Task details
Could you retype only the lines from the one containing "Image resolution: width=775" through the final line of the entries, both included, skipping any images?

Data excerpts
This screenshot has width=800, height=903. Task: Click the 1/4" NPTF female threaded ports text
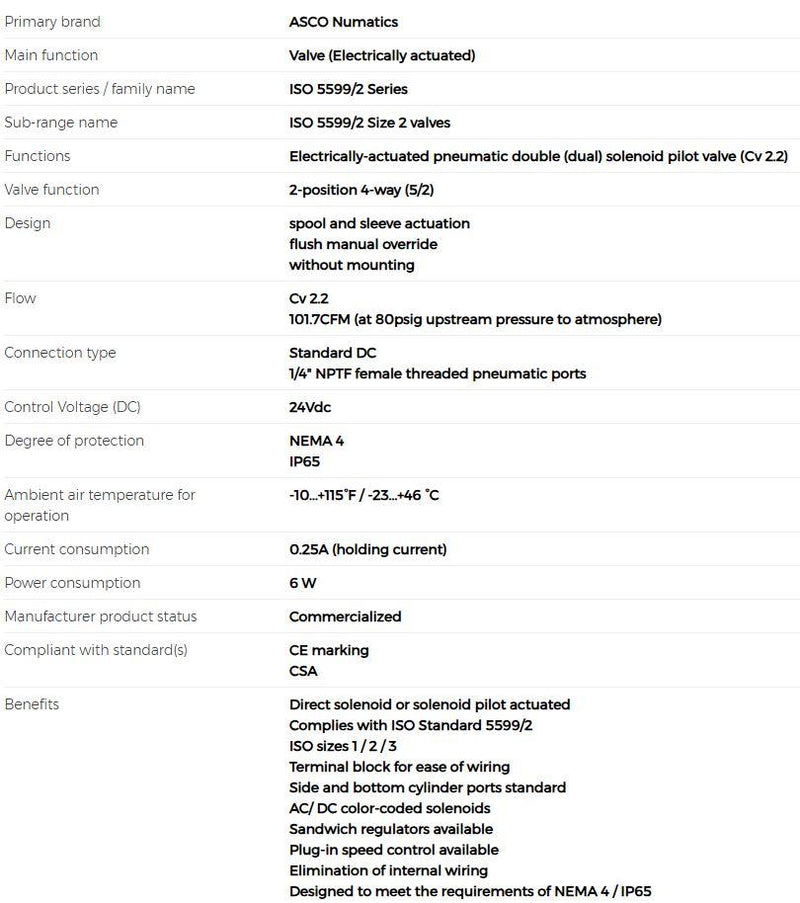coord(437,373)
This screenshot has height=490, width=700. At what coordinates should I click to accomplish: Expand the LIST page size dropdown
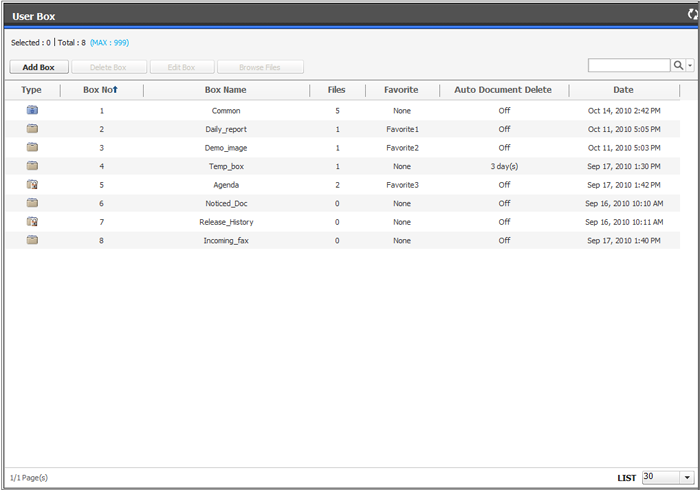tap(687, 478)
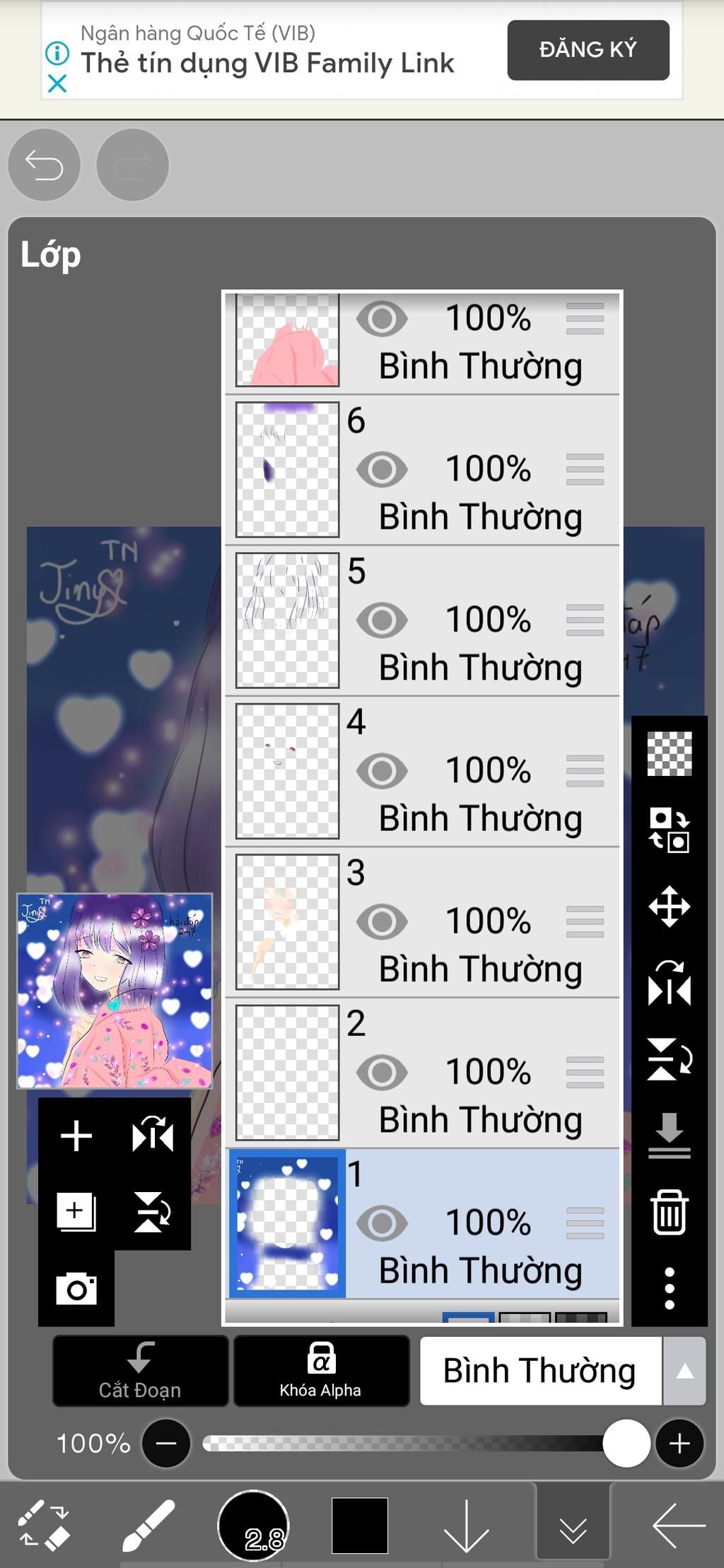The image size is (724, 1568).
Task: Hide layer 6 using eye icon
Action: coord(382,469)
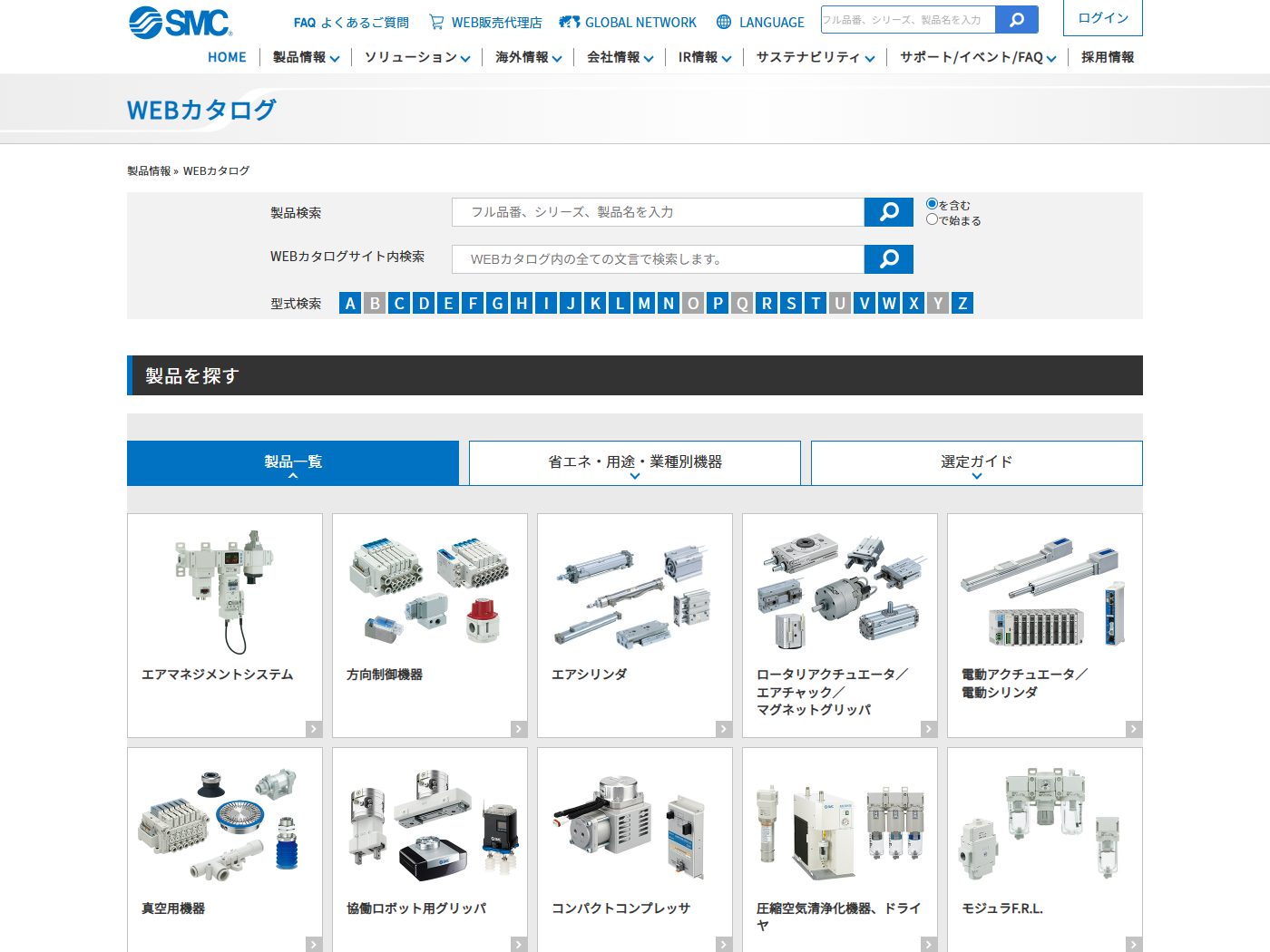
Task: Expand the 製品情報 navigation menu
Action: click(x=306, y=57)
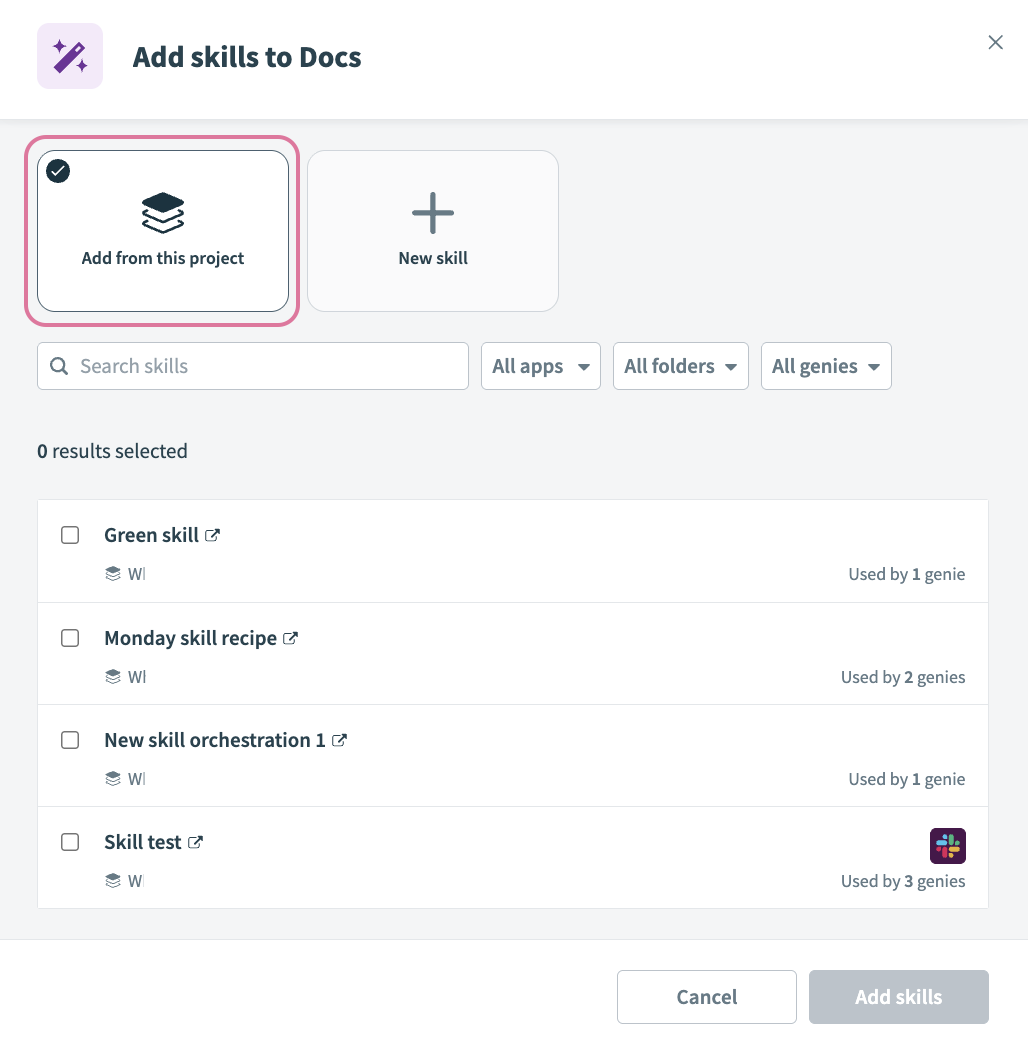Image resolution: width=1028 pixels, height=1046 pixels.
Task: Tick the checkbox beside Skill test
Action: 70,841
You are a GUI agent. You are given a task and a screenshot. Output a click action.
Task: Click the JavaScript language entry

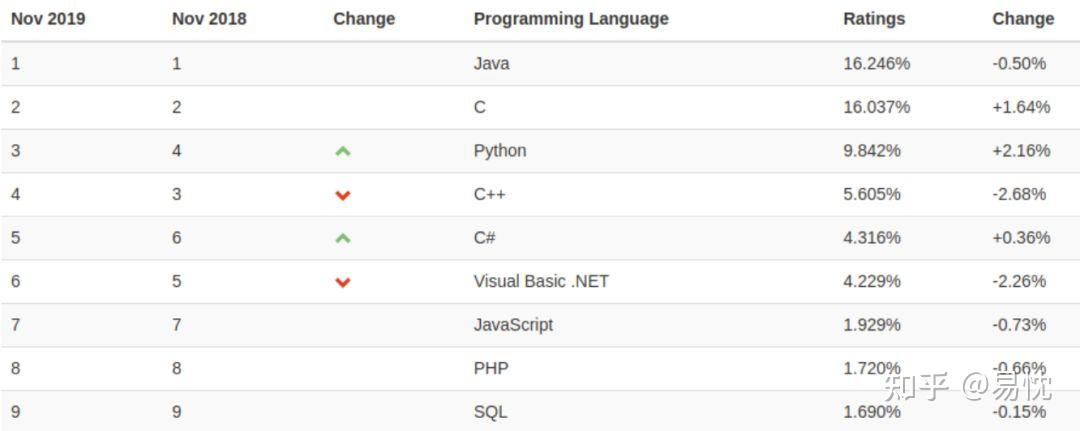coord(513,325)
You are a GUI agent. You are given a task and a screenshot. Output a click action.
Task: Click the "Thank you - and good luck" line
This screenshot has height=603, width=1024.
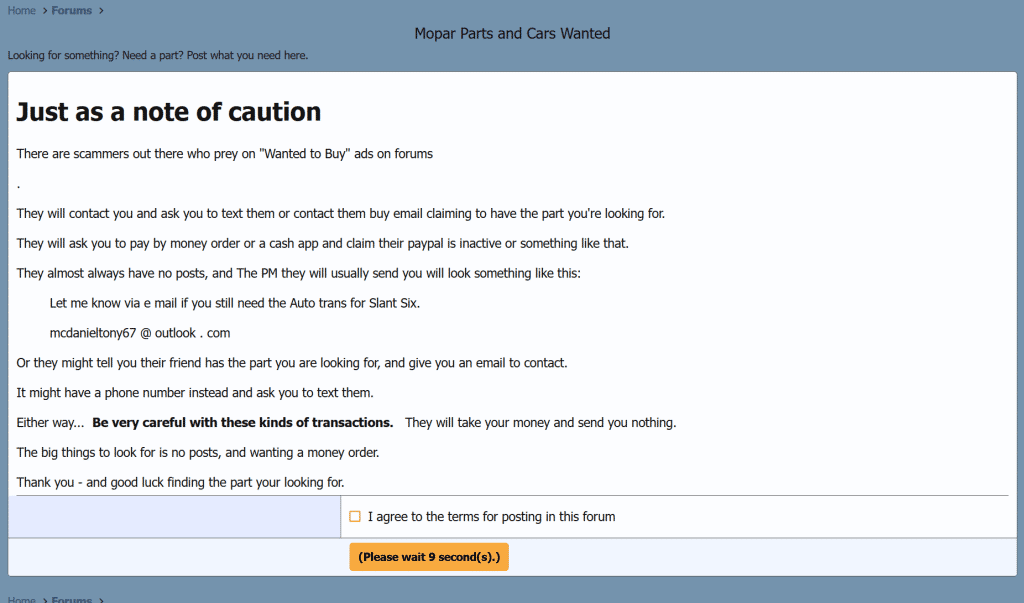point(180,483)
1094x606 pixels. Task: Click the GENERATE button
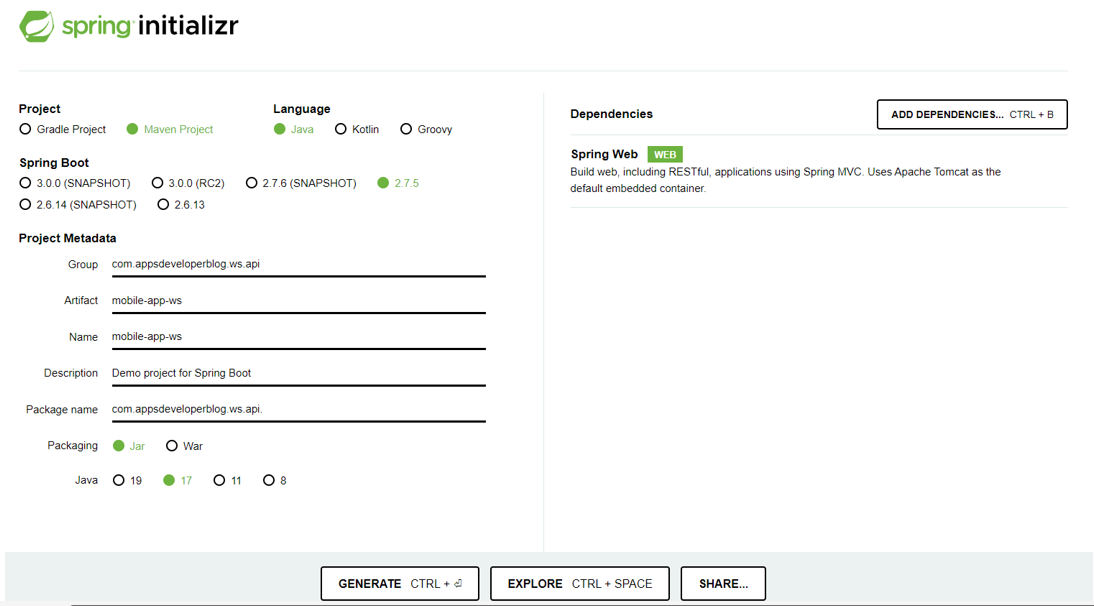point(399,583)
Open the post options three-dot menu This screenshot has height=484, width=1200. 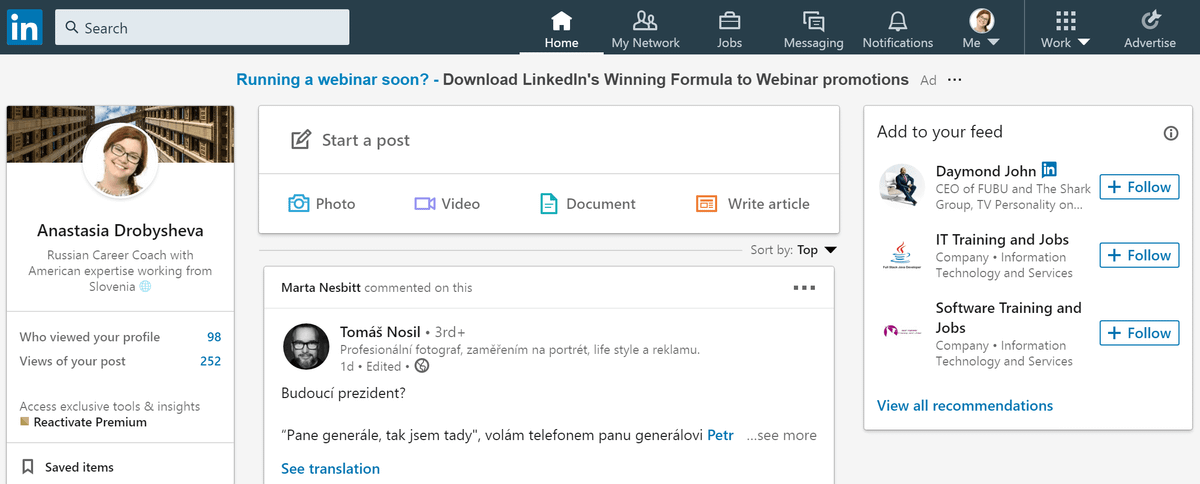tap(804, 288)
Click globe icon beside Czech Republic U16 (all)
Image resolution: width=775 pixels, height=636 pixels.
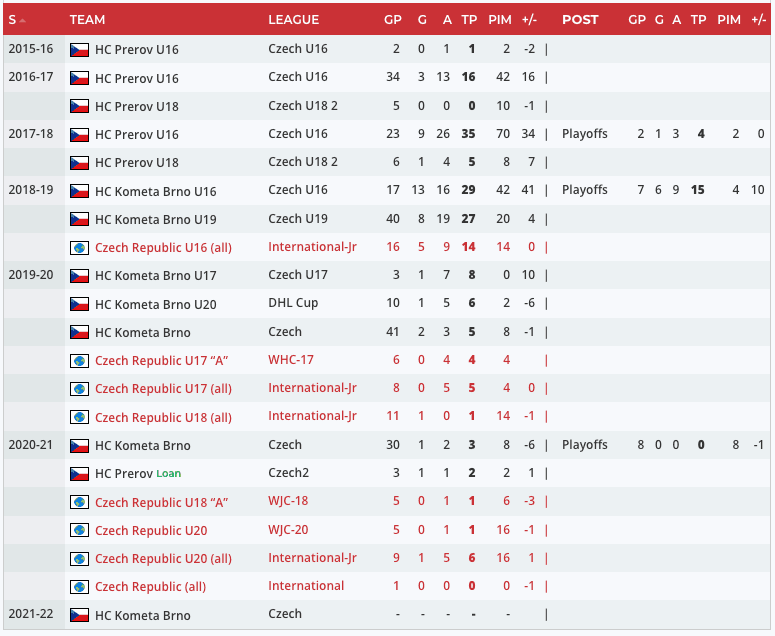[x=79, y=247]
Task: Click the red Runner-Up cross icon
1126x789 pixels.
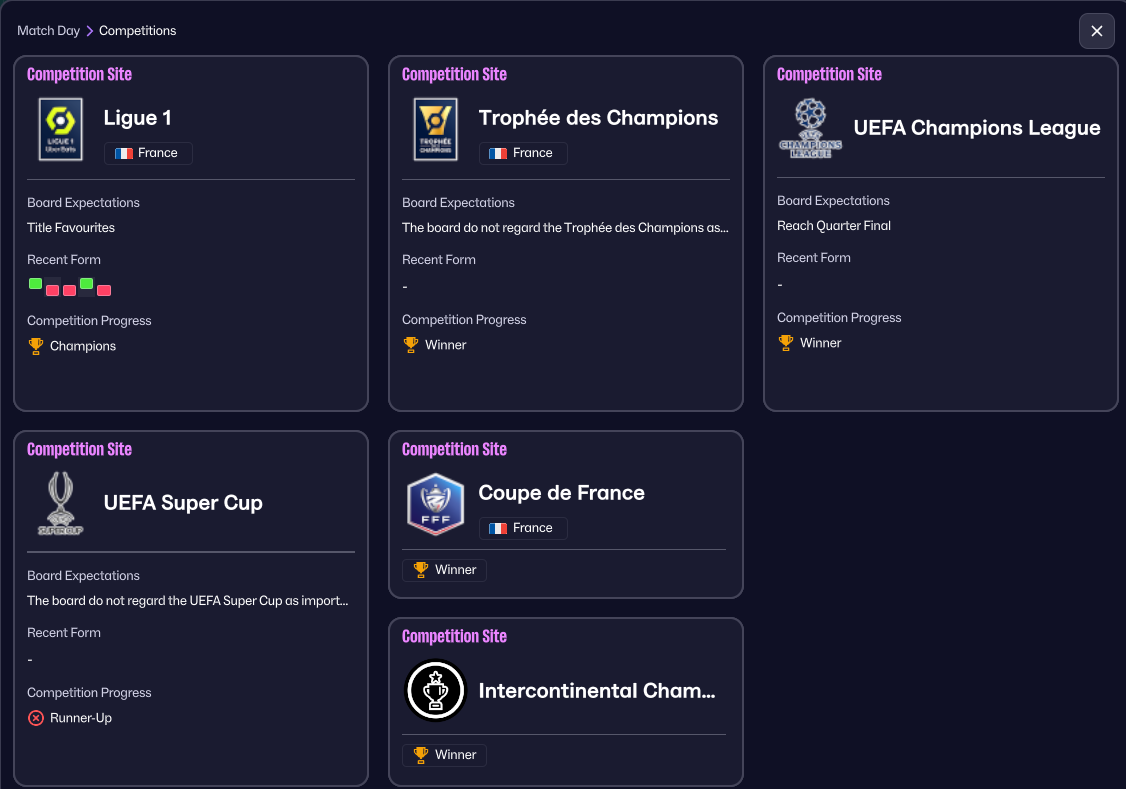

Task result
Image resolution: width=775 pixels, height=636 pixels.
[x=79, y=247]
Task: Click the red Runner-Up cross icon
1126x789 pixels.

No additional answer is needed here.